На время своего рабства Антон Пешня переселился на Хитровку, где по милости Парамона Мироновича ему была выделена небольшая комнатенка. Прочие обитатели Хитровки держались от него подальше и даже опасались, отчетливо осознавая, что пренебрежительное отношение к рабу может быть воспринято как оскорбление его хозяину.
Теперь он с улыбкой вспоминал о своей прежней воровской квалификации. Тем не менее временами собак он крал, но сейчас это больше смахивало на баловство, чем на желание заполучить достаток. Наигравшись с собачонкой вволю, он оставлял ее на Хитровом рынке, где та в течение нескольких дней теряла аристократические манеры и весело бегала с беспородными псами по многочисленным помойкам.
В этот раз на Антона Пешню обратил свой взор Савелий Николаевич, принц Хитрова рынка. Немногие знали, чем Родионов занимается на самом деле, а большинство и вовсе принимали его за чудака графа, по какой-то своей барской прихоти зачастившего к старому Парамону. Всегда безукоризненно одетый, в белых перчатках, с непременной тростью с набалдашником из слоновой кости, он выделялся на фоне прочих хитрованцев, как кипарис среди низкорослой растительности.
Даже храпы величали Савелия по имени и отчеству, а бывшему собачьему вору полагалось и вовсе приветствовать господина Родионова низким поклоном.
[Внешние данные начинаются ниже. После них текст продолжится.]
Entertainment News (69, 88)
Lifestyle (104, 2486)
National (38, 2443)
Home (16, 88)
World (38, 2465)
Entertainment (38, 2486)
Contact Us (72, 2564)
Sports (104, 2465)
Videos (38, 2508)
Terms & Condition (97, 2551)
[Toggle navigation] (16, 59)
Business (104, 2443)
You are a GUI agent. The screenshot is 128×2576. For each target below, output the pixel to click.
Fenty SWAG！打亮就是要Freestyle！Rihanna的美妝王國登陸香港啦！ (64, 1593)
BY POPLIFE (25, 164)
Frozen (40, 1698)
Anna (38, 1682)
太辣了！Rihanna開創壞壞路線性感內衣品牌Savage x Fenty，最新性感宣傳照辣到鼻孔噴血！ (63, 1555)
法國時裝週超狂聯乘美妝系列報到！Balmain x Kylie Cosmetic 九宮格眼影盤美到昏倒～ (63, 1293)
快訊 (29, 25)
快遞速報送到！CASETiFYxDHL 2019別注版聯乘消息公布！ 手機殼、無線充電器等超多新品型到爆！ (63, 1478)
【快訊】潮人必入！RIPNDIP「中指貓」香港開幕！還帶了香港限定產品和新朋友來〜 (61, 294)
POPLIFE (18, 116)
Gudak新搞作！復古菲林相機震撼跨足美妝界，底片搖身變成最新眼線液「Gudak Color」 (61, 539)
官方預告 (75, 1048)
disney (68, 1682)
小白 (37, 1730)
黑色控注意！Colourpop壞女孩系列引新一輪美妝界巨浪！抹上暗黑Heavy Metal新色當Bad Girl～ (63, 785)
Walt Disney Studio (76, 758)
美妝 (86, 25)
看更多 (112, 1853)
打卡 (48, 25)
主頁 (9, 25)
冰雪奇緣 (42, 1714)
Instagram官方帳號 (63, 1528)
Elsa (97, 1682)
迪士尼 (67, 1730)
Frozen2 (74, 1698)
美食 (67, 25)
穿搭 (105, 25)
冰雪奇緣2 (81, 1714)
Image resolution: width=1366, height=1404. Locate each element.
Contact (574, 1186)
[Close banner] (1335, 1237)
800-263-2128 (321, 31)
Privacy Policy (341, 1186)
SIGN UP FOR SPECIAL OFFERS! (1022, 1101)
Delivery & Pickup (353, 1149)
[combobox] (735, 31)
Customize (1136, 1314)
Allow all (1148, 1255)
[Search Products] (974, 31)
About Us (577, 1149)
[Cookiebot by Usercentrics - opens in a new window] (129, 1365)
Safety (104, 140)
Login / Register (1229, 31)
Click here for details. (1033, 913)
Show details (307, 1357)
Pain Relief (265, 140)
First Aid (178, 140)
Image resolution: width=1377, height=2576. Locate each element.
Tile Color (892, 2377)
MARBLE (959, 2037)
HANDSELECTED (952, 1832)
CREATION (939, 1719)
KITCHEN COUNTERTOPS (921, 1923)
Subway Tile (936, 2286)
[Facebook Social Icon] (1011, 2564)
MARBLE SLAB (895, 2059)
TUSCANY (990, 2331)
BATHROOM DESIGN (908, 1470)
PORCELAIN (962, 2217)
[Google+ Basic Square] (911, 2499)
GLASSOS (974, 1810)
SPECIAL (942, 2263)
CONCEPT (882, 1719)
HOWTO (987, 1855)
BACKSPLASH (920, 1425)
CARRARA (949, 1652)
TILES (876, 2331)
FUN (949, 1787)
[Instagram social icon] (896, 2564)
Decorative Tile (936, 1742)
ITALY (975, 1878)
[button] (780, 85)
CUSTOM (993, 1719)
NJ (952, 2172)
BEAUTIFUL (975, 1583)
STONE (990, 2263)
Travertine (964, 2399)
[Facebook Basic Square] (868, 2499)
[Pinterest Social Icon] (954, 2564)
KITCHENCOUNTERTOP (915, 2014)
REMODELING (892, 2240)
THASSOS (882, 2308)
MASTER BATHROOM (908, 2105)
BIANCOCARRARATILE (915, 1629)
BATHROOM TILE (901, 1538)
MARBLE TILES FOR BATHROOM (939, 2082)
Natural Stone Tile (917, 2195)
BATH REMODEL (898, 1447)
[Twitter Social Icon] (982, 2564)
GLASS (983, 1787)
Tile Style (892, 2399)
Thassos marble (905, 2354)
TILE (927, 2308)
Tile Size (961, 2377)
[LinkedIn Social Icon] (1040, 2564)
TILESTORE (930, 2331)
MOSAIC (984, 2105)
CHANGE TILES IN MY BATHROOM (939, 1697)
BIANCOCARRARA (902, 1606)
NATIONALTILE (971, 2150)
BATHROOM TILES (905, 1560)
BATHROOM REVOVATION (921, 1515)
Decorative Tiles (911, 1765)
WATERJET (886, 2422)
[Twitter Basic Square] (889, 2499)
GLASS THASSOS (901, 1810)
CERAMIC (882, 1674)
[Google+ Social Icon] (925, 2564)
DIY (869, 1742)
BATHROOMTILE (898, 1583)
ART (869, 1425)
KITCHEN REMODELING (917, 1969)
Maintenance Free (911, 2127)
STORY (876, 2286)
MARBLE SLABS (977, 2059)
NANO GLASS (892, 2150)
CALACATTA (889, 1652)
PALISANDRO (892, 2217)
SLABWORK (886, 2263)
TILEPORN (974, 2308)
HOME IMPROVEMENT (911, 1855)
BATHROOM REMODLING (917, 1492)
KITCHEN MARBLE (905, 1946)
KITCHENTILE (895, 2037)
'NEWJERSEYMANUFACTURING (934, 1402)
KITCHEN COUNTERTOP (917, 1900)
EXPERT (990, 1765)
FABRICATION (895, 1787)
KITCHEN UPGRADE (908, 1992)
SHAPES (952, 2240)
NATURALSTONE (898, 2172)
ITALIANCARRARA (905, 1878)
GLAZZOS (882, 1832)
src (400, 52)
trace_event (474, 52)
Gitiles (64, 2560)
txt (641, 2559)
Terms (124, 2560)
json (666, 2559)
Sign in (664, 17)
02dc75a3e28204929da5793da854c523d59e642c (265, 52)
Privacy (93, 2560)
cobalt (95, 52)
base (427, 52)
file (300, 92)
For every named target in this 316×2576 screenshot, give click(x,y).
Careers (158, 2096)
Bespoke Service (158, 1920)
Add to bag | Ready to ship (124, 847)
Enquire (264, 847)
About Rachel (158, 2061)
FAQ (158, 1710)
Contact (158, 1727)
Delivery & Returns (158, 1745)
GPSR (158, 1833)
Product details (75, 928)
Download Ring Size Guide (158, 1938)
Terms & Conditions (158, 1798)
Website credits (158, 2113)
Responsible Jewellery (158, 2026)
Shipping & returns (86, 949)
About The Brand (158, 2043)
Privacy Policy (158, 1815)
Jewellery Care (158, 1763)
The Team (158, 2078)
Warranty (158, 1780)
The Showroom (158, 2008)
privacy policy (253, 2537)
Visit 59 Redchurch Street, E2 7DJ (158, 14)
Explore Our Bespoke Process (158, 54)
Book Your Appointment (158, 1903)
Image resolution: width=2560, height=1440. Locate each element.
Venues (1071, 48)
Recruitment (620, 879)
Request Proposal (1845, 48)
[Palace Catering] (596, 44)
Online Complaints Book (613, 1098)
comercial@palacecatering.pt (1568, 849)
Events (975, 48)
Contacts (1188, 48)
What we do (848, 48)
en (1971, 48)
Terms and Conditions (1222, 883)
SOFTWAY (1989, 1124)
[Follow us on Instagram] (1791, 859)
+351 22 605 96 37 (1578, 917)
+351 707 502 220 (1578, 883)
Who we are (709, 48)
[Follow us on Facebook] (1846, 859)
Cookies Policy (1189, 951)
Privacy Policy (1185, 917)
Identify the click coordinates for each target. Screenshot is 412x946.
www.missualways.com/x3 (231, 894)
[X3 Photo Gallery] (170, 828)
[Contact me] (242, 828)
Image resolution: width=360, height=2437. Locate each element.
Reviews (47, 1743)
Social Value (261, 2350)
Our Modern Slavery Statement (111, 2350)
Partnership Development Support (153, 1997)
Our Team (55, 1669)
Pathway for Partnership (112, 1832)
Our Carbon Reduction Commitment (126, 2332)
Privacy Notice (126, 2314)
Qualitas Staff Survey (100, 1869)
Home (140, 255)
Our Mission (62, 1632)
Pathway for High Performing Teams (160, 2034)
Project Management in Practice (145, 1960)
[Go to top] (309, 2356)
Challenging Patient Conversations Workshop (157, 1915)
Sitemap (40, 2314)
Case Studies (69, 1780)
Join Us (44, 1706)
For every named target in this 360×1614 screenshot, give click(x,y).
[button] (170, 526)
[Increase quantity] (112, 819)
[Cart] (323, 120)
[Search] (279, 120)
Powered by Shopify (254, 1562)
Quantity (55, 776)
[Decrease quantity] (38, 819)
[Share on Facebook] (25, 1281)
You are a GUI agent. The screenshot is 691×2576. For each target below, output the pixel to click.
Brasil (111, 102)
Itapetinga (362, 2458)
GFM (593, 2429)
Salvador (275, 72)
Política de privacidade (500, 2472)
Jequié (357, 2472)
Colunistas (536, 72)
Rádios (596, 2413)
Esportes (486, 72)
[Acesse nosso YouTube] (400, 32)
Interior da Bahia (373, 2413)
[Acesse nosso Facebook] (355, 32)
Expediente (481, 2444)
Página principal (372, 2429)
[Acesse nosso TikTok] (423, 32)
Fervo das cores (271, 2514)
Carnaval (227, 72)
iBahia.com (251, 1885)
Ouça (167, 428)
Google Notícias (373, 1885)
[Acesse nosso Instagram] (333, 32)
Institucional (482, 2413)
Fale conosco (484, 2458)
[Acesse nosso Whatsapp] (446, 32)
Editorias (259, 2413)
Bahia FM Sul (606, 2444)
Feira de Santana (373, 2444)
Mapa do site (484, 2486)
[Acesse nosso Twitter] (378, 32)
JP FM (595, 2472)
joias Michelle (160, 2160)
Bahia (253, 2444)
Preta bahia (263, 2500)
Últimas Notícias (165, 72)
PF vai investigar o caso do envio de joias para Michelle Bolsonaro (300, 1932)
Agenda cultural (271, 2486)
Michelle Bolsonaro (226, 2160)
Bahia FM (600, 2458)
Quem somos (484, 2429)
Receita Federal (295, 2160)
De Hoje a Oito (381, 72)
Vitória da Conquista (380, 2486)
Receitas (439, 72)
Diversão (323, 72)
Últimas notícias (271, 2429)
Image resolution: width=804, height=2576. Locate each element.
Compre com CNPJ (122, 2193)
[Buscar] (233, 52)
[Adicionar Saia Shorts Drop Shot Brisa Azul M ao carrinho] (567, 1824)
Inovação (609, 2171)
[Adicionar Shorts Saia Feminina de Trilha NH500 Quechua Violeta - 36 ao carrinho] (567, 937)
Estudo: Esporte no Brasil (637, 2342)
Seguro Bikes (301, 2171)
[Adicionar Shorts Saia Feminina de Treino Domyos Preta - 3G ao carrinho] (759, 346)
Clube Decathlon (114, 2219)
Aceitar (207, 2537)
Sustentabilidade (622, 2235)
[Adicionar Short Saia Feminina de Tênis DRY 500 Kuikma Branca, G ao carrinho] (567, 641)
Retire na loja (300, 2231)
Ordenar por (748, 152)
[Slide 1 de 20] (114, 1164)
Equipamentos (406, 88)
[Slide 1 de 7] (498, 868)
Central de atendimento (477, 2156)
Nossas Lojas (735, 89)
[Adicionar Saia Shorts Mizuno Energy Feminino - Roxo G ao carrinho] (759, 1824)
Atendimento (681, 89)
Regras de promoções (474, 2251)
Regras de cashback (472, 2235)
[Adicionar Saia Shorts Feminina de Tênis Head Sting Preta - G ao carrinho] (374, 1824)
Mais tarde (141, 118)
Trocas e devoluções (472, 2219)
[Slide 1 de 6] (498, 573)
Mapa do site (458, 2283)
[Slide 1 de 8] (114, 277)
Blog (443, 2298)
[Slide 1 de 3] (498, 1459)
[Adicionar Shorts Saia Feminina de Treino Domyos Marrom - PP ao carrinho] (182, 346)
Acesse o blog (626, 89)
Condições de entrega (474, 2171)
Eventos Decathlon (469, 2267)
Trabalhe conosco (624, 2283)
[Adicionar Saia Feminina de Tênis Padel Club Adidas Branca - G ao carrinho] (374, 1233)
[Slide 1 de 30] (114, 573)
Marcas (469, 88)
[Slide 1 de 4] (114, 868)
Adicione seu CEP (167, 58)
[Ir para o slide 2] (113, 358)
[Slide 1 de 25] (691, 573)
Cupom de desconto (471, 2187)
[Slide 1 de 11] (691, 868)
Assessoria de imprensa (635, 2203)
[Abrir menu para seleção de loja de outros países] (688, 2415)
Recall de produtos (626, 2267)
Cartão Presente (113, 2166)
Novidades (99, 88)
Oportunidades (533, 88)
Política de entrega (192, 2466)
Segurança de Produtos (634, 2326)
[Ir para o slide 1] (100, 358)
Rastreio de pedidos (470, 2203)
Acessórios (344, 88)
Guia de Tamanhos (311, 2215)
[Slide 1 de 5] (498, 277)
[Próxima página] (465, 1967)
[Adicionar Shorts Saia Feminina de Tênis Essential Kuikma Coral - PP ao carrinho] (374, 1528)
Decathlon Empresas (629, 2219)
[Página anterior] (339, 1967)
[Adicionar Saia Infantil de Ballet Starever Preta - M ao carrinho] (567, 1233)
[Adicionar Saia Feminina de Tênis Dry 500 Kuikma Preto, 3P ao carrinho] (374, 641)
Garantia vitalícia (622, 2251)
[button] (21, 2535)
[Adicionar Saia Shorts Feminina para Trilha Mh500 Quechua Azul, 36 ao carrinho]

А потому, когда Савелий Николаевич пожелал его видеть в подельниках, Антон Пешня улыбнулся во всю ширь рта и, упав в ноги, поблагодарил за милость.
Лишь единицы знали, чем в действительности занимается любимец старика Парамона, и Антон Пешня был горд тем, что допущен к тайне. Хотя прекрасно осознавал, что подобное доверие равносильно тайне исповеди для священника. И надумай он однажды разоткровенничаться — божий гнев появится в обличье парочки храпов, которые с показным равнодушием затянут на его шее грошовую пеньковую веревку.
Сегодня Савелий Николаевич намеревался ограбить Московскую биржу. Сложность заключалась в том, что по пустым этажам здания бегала стая шальных доберманов — злых аристократичных псов, с остервенением кидавшихся на любого вошедшего. Родионов снял для Антона Пешни неподалеку дом, чтобы он ознакомился с объектом грабежа и подружился со своими подопечными.
Собак держали отдельно, в небольшом пристрое, за ними ухаживал угрюмый хромой старик. Доберман-пинчеры не признавали чужих рук и кормились только с его ладони. Псы были прекрасно воспитаны и злобно рычали, едва заслышав подозрительный шорох. Антон приучал к себе псов потихоньку — прогуливался недалеко от двора, позже проделал лаз и частенько подходил совсем близко к пристрою. А когда вместо злобного рычания стало раздаваться радостное поскуливание, он понял, что задача достигнута.
Глава 14
Городовой явно скучал. Он дождаться не мог, когда закончится его смена, и с тоской посматривал на часы. Здание Московской биржи считалось одним из самых охраняемых в Москве, и свое пребывание перед парадным подъездом он считал напрасной затеей. Единственным развлечением оставалась небольшая бутыль со спиртом, которая приятно оттягивала правый карман, да редкие прохожие, опасливо озирающиеся на строгого городового. От нечего делать он пробовал считать шаги, но всякий раз сбивался на третьей сотне.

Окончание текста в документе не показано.